Tweetalige printerversie Eentalige printerversie

Schriftelijke vraag nr. 4-4720

van Dirk Claes (CD&V) d.d. 7 oktober 2009

aan de staatssecretaris voor Begroting, voor Migratie- en asielbeleid, voor Gezinsbeleid, en voor de Federale Culturele Instellingen

Uitwijzing van asielzoekers - Samenwerking met andere landen- Bilaterale akkoorden

Dienst Vreemdelingenzaken
politiek asiel
illegale migratie
verwijdering
remigratie
bilaterale overeenkomst
biometrie
persoonlijke gegevens
asielzoeker

Chronologie

7/10/2009Verzending vraag (Einde van de antwoordtermijn: 5/11/2009)
24/11/2009Antwoord

Vraag nr. 4-4720 d.d. 7 oktober 2009 : (Vraag gesteld in het Nederlands)

Ik vernam via cijfers van de Dienst Vreemdelingenzaken (DVZ) dat minstens één op de vier repatriëringen van asielzoekers mislukt. Enerzijds is het positief om vast te stellen dat het hoge aantal mislukte repatriëringen niet zozeer te wijten is aan ernstig verzet van de uitgewezen persoon. De hoofdoorzaak blijkt daarentegen voornamelijk van procedurele aard te zijn. Volgens de DVZ weigeren diverse landen hun medewerking bij het uitwijzen van illegalen van Belgisch grondgebied. Deze landen zouden uitgewezen illegalen de toegang tot hun grondgebied ontzeggen met als argument dat de identiteit van de betrokkene onvoldoende kan worden aangetoond.

Een ander probleem vloeit voort uit het feit dat sommige landen geen uitgewezen illegalen wensen op te nemen wanneer deze personen geen vrijwillige vertrekverklaring hebben ondertekend. Zonder dit officieel document kan de Belgische overheid de uitgewezen asielzoekers niet terugzenden naar het land van oorsprong.

Uit al deze gegevens blijkt nogmaals hoe belangrijk het is dat ons land voldoende contacten onderhoudt met andere staten teneinde in deze dossiers bilaterale akkoorden te kunnen sluiten. Blijkbaar schort er toch nog steeds iets aan de contacten met andere landen.

In het kader van mijn parlementaire werkzaamheden in de commissie Binnenlandse Zaken van de Senaat, ontving ik graag antwoord op onderstaande vragen.

1. Welke landen weigeren systematisch uitgewezen asielzoekers uit België op te nemen en met welke landen bestaat er een duurzaam probleem met betrekking tot het terugsturen van illegalen?

2. Op welke manier tracht de DVZ het land van oorsprong van uitgewezen asielzoekers te achterhalen? Kan de DVZ hiervoor op de medewerking rekenen van de internationale gemeenschap?

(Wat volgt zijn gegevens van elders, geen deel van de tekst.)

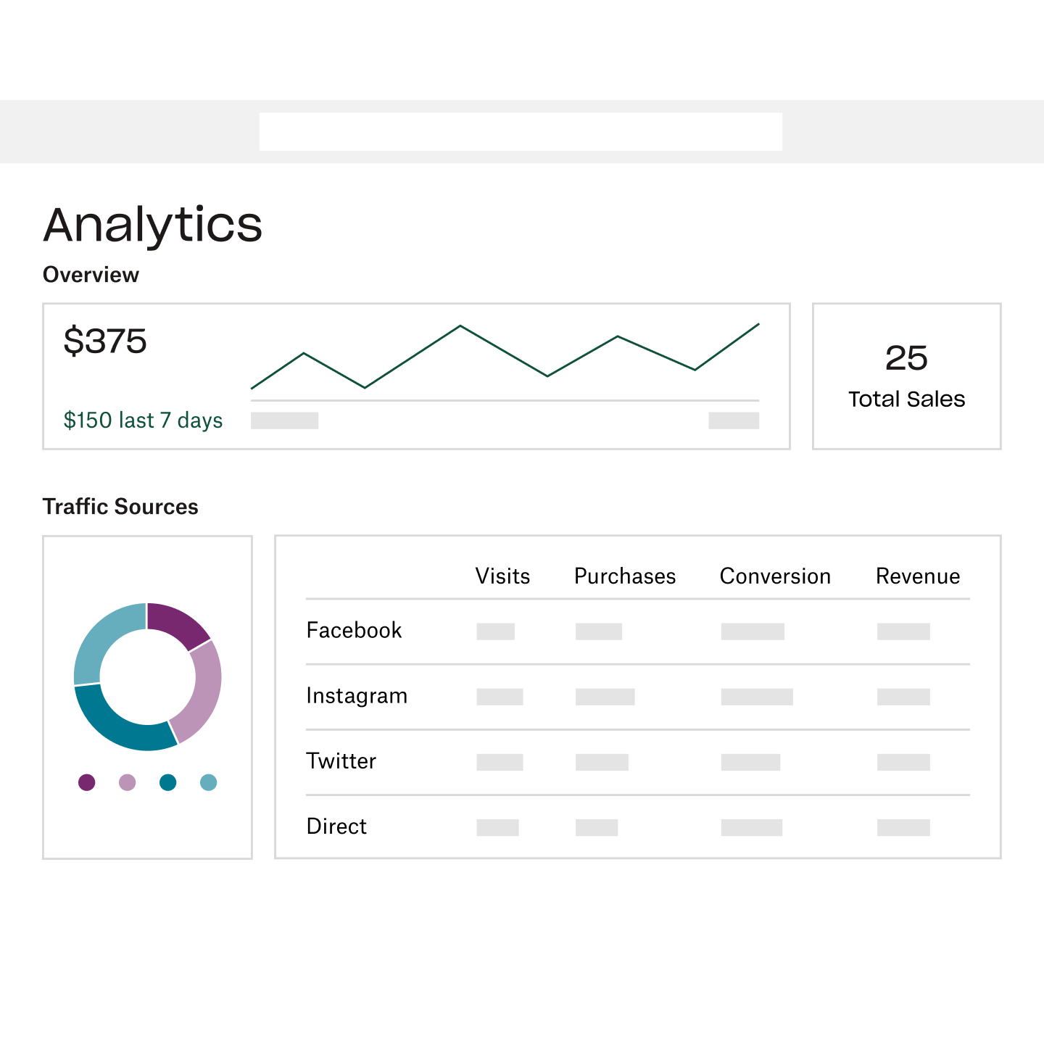Open the Facebook traffic source row
The width and height of the screenshot is (1044, 1044).
click(x=354, y=630)
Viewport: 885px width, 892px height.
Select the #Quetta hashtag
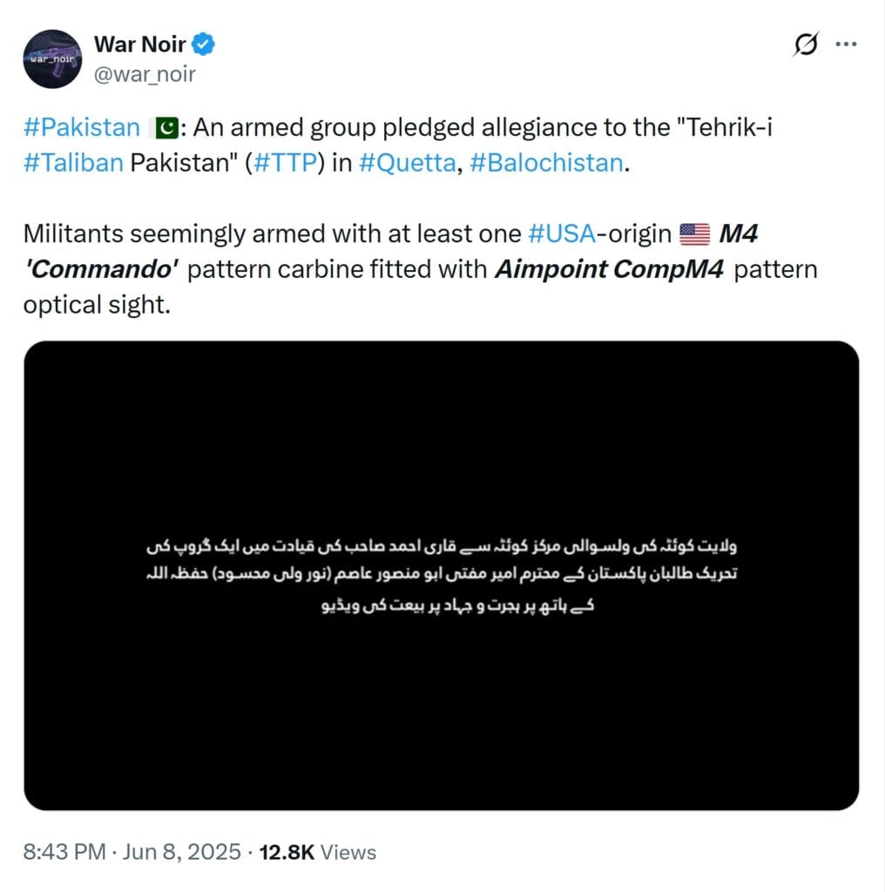coord(407,163)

3. Welke oplossing ziet de geachte minister op korte en middellange termijn voor de bovenstaande problematiek?

4. Op welke manier tracht de Belgische overheid akkoorden te bekomen met andere lidstaten omtrent de opname van uitgewezen asielzoekers op hun grondgebied? Blijkt uit bovenstaande informatie niet dat er nood is aan meer bilaterale akkoorden tussen België en andere landen?

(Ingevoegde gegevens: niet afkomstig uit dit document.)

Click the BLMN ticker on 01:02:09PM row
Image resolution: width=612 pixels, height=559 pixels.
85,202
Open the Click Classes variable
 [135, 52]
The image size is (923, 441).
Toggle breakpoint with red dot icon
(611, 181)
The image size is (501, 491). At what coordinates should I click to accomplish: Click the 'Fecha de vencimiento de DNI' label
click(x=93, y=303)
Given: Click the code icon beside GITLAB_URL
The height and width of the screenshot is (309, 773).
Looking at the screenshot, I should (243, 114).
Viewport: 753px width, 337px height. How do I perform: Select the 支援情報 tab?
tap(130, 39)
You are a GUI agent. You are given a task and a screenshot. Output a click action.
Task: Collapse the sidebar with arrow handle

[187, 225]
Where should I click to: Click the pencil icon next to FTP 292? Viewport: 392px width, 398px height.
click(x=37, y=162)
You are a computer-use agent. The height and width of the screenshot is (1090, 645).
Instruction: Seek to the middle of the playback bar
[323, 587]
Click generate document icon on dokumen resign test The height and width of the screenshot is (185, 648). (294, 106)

5. Tussen welke landen bestaan er op dit ogenblik afspraken omtrent de opname van uitgewezen asielzoekers? Zijn er op dit ogenblik vooruitzichten dat er ook met andere landen nog afspraken kunnen worden gemaakt?

Antwoord ontvangen op 24 november 2009 :

Het geachte lid vindt hieronder het antwoord op zijn vraag.

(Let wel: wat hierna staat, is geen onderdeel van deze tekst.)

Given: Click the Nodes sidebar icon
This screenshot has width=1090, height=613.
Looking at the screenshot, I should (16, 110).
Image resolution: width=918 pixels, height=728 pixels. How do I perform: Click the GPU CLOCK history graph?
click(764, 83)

Ik wil eerst en vooral nogmaals erop wijzen dat we geen asielzoekers naar hun herkomstland verwijderen, omdat dit in strijd zou zijn met de Conventie van Genève; de titel van het bewuste persartikel in de kranten van de Concentra-groep kan met andere woorden al tot verwarring leiden. Asielzoekers kunnen enkel in het kader van de Dublin-verordening naar een ander land van de Europese Unie gezonden worden, indien dit land verantwoordelijk is voor de verdere behandeling van hun asielprocedure. Het zijn dus slechts afgewezen asielzoekers die we kunnen verwijderen.

1. Sommige ambassades doen moeilijk omtrent de verwijdering van hun onderdanen. De ambassades willen garanties dat de Dienst Vreemdelingenzaken (DVZ) alle elementen inzake het mogelijk verblijfsrecht van de vreemdelingen heeft gecontroleerd. Dergelijke controle wordt ook systematisch uitgevoerd en het resultaat hiervan wordt desgewenst aan de ambassades meegedeeld.

Omdat mijn administratie met alle diplomatieke en consulaire vertegenwoordigingen goede relaties wil opbouwen en behouden, vind ik het niet opportuun mee te delen welke vertegenwoordigingen minder meewerken. Ik kan u wel zeggen dat er maar met een kleine minderheid van ambassades en consulaten minder goede relaties bestaan. Wat nu niet goed werkt, kan door bilaterale contacten op administratief of hoger niveau toch positief evolueren. Essentieel voor een goede samenwerking zijn het onderhouden van goede persoonlijke contacten met de dossier-behandelaars van de diverse ambassades en consulaten. DVZ heeft daarom ook op verschillende niveaus op regelmatige basis ontmoetingen en vergaderingen met de diverse vertegenwoordigingen.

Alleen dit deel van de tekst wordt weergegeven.